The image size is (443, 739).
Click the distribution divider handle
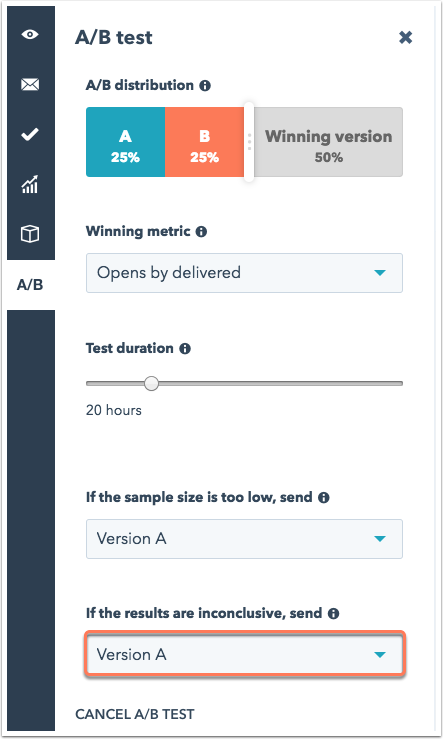pyautogui.click(x=249, y=142)
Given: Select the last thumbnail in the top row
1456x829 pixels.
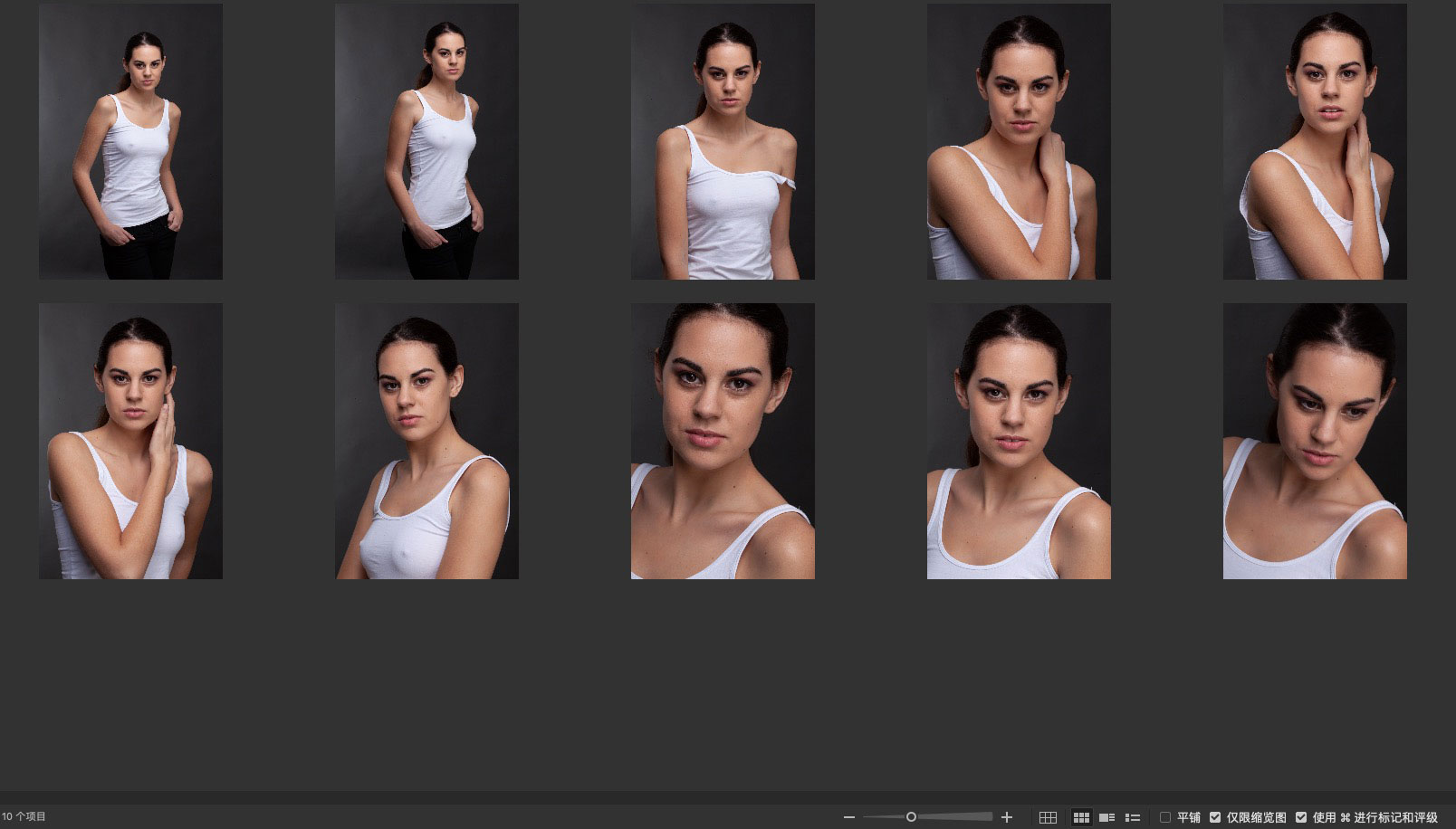Looking at the screenshot, I should pos(1315,141).
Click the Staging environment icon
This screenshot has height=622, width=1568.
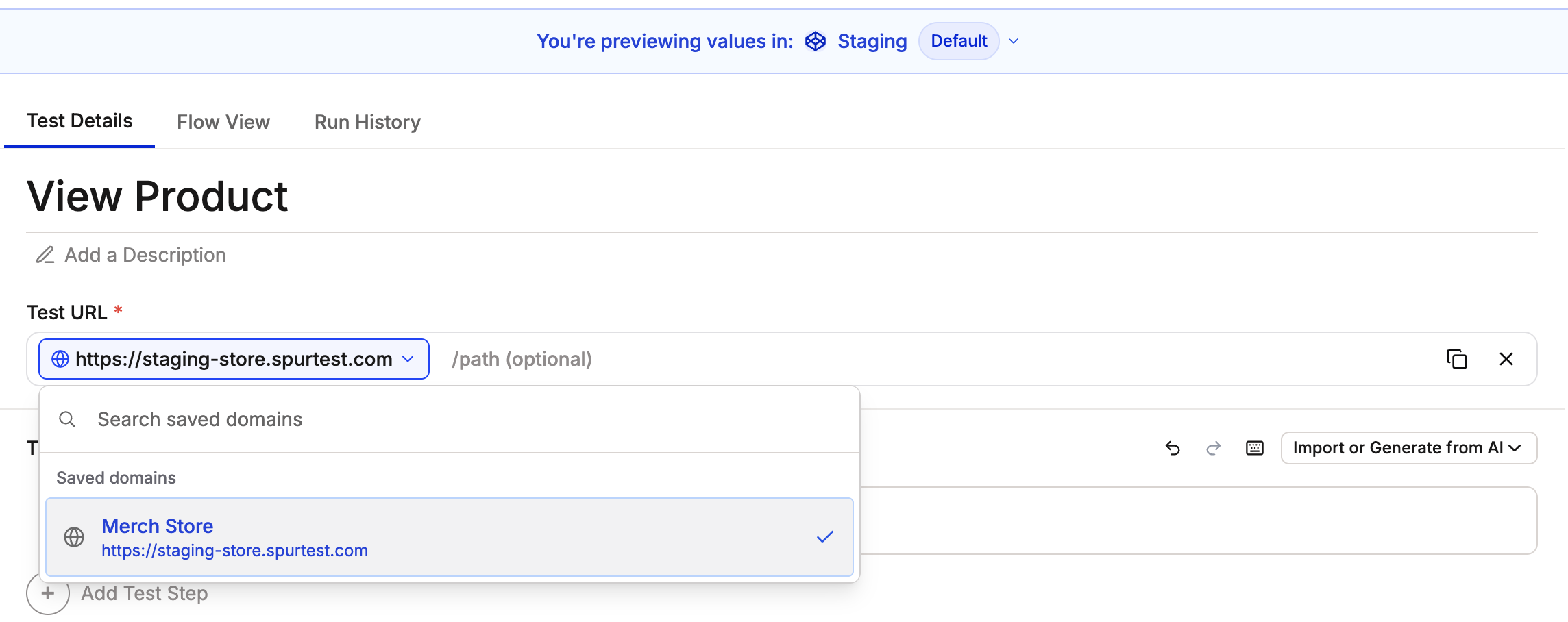pos(815,41)
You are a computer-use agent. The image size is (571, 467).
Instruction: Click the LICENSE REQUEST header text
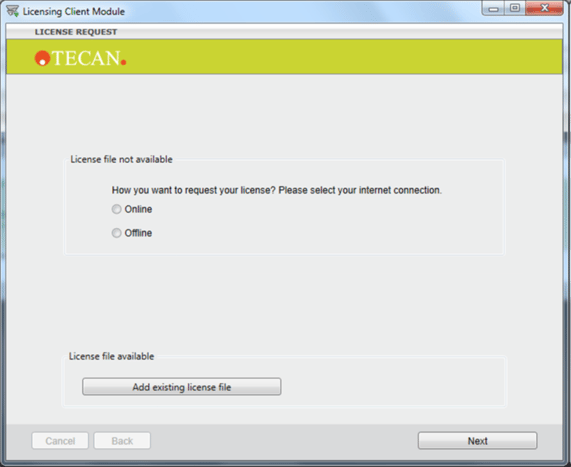(x=76, y=32)
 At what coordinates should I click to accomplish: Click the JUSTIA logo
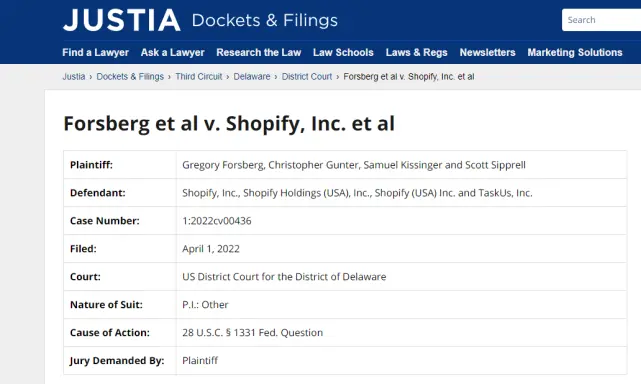pyautogui.click(x=121, y=20)
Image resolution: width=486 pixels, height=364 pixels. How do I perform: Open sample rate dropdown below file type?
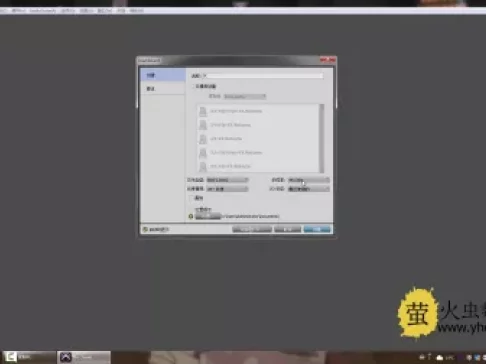click(x=227, y=189)
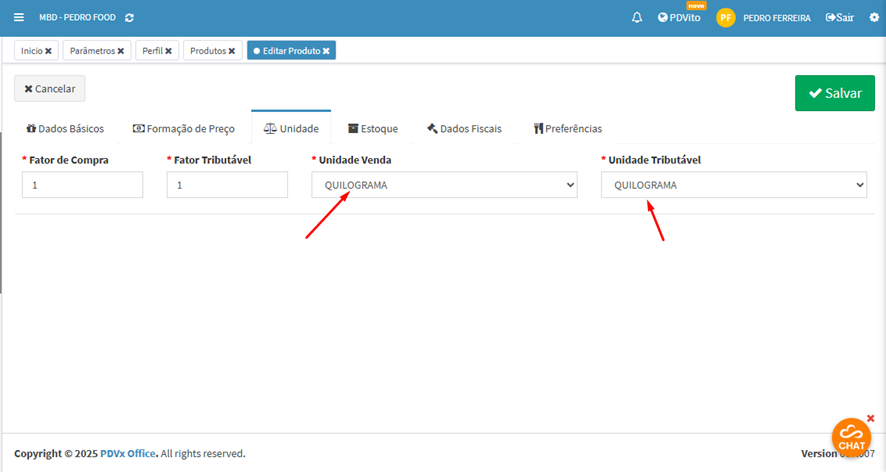Screen dimensions: 886x472
Task: Open the hamburger sidebar menu
Action: tap(19, 18)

§ **What is needed**: Extract each line above that contains the string "width". Uppercase and lowercase count as different.

§ **Response to this exercise**:
This screenshot has height=622, width=1568.
Image resolution: width=486 pixels, height=364 pixels. How do I perform: Open sample rate dropdown below file type?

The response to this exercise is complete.